> [Description of the task]
Once the line holding "Task: Click the MÁLAGA label on the map" is found, output it and all remaining lines of the data exactly, with every picture left out.

Items from a dataset:
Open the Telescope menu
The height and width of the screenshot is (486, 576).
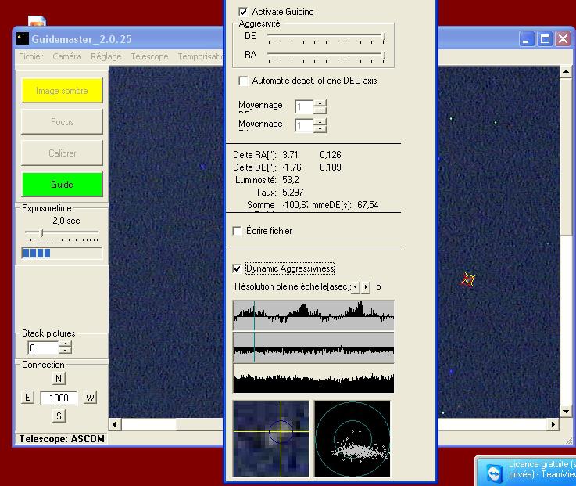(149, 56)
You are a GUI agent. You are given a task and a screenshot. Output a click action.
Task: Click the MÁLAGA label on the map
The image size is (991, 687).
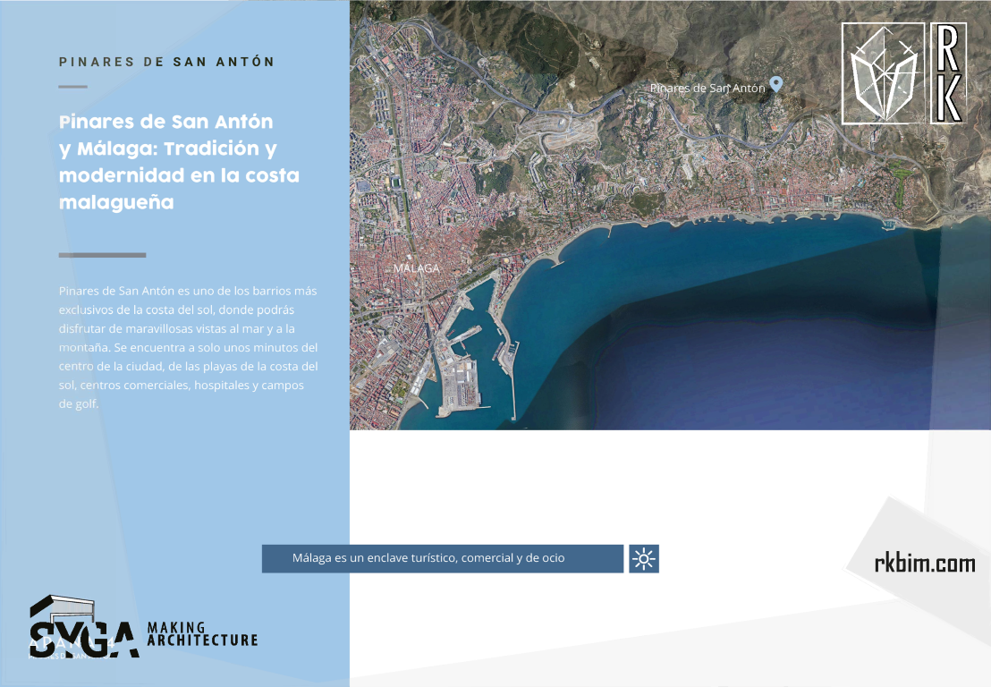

> [Solution to the exercise]
Task: Click the MÁLAGA label on the map
The image size is (991, 687).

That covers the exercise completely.